> [HOW TO COMPLETE THIS TASK]
Give every line below again, exactly as it appears.

> [Stored records]
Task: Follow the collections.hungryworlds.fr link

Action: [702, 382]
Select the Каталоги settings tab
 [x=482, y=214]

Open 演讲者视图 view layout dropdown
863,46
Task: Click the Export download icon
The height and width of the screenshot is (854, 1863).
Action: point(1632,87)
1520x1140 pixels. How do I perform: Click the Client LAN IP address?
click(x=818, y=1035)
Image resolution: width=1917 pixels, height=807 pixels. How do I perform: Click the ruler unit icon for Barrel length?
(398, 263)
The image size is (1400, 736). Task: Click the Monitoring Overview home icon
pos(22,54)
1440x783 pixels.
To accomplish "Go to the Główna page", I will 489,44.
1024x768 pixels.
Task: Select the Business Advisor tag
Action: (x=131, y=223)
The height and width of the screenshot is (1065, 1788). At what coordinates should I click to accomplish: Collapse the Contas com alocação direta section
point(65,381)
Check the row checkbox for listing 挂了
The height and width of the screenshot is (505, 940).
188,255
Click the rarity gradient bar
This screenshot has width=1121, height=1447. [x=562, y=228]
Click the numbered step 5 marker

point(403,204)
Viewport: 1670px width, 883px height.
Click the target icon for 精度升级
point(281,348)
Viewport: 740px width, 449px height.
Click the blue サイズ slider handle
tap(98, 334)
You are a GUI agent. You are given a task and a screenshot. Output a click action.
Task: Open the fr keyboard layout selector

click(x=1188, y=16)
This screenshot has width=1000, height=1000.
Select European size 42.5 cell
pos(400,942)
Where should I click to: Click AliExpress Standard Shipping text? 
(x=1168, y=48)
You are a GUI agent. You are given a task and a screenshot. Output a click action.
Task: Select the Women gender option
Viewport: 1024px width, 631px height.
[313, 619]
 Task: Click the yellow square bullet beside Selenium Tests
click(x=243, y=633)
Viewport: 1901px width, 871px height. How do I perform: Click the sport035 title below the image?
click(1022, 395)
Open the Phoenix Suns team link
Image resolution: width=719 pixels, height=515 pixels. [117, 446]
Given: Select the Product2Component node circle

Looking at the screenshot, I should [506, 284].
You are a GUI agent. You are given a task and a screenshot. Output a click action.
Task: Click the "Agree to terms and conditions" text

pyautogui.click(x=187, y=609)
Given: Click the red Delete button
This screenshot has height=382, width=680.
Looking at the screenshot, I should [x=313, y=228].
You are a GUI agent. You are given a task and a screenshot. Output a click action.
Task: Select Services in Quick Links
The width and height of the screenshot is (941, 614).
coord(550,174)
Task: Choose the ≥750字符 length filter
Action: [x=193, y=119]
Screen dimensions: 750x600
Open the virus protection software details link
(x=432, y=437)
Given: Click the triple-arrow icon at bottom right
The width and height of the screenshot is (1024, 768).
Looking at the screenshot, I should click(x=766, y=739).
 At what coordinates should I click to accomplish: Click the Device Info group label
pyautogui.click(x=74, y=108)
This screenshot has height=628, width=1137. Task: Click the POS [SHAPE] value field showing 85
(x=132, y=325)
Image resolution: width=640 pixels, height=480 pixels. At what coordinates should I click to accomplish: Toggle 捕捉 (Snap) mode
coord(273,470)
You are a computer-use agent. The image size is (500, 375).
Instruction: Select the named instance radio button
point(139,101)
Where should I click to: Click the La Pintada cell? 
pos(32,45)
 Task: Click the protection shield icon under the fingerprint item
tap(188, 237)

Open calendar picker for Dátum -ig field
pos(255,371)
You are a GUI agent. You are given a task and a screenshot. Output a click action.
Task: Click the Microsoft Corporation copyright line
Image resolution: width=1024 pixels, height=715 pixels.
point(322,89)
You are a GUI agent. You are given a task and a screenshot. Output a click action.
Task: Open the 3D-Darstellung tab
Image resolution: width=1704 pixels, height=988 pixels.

> [RESPONSE]
Task: Follow the collections.hungryworlds.fr link

Action: [702, 382]
Select the Каталоги settings tab
 [x=482, y=214]

Open 演讲者视图 view layout dropdown
863,46
Task: Click the Export download icon
The height and width of the screenshot is (854, 1863).
Action: point(1632,87)
1520x1140 pixels. How do I perform: Click the Client LAN IP address?
click(x=818, y=1035)
Image resolution: width=1917 pixels, height=807 pixels. How do I perform: Click the ruler unit icon for Barrel length?
(398, 263)
The image size is (1400, 736). Task: Click the Monitoring Overview home icon
pos(22,54)
1440x783 pixels.
To accomplish "Go to the Główna page", I will 489,44.
1024x768 pixels.
Task: Select the Business Advisor tag
Action: (x=131, y=223)
The height and width of the screenshot is (1065, 1788). At what coordinates should I click to accomplish: Collapse the Contas com alocação direta section
point(65,381)
Check the row checkbox for listing 挂了
The height and width of the screenshot is (505, 940).
188,255
Click the rarity gradient bar
This screenshot has width=1121, height=1447. [x=562, y=228]
Click the numbered step 5 marker

point(403,204)
Viewport: 1670px width, 883px height.
Click the target icon for 精度升级
point(281,348)
Viewport: 740px width, 449px height.
Click the blue サイズ slider handle
tap(98, 334)
You are a GUI agent. You are given a task and a screenshot. Output a click action.
Task: Open the fr keyboard layout selector

click(x=1188, y=16)
This screenshot has width=1000, height=1000.
Select European size 42.5 cell
pos(400,942)
Where should I click to: Click AliExpress Standard Shipping text? 
(x=1168, y=48)
You are a GUI agent. You are given a task and a screenshot. Output a click action.
Task: Select the Women gender option
Viewport: 1024px width, 631px height.
[313, 619]
 Task: Click the yellow square bullet beside Selenium Tests
click(x=243, y=633)
Viewport: 1901px width, 871px height. How do I perform: Click the sport035 title below the image?
click(1022, 395)
Open the Phoenix Suns team link
Image resolution: width=719 pixels, height=515 pixels. [117, 446]
Given: Select the Product2Component node circle

Looking at the screenshot, I should [506, 284].
You are a GUI agent. You are given a task and a screenshot. Output a click action.
Task: Click the "Agree to terms and conditions" text

pyautogui.click(x=187, y=609)
Given: Click the red Delete button
This screenshot has height=382, width=680.
Looking at the screenshot, I should [x=313, y=228].
You are a GUI agent. You are given a task and a screenshot. Output a click action.
Task: Select Services in Quick Links
The width and height of the screenshot is (941, 614).
coord(550,174)
Task: Choose the ≥750字符 length filter
Action: [x=193, y=119]
Screen dimensions: 750x600
Open the virus protection software details link
(x=432, y=437)
Given: Click the triple-arrow icon at bottom right
The width and height of the screenshot is (1024, 768).
Looking at the screenshot, I should click(x=766, y=739).
 At what coordinates should I click to accomplish: Click the Device Info group label
pyautogui.click(x=74, y=108)
This screenshot has height=628, width=1137. Task: Click the POS [SHAPE] value field showing 85
(x=132, y=325)
Image resolution: width=640 pixels, height=480 pixels. At what coordinates should I click to accomplish: Toggle 捕捉 (Snap) mode
coord(273,470)
You are a computer-use agent. The image size is (500, 375).
Instruction: Select the named instance radio button
point(139,101)
Where should I click to: Click the La Pintada cell? 
pos(32,45)
 Task: Click the protection shield icon under the fingerprint item
tap(188, 237)

Open calendar picker for Dátum -ig field
pos(255,371)
You are a GUI agent. You are given a task and a screenshot. Output a click action.
Task: Click the Microsoft Corporation copyright line
Image resolution: width=1024 pixels, height=715 pixels.
point(322,89)
You are a GUI agent. You are given a task and a screenshot. Output a click action.
Task: Open the 3D-Darstellung tab
Image resolution: width=1704 pixels, height=988 pixels.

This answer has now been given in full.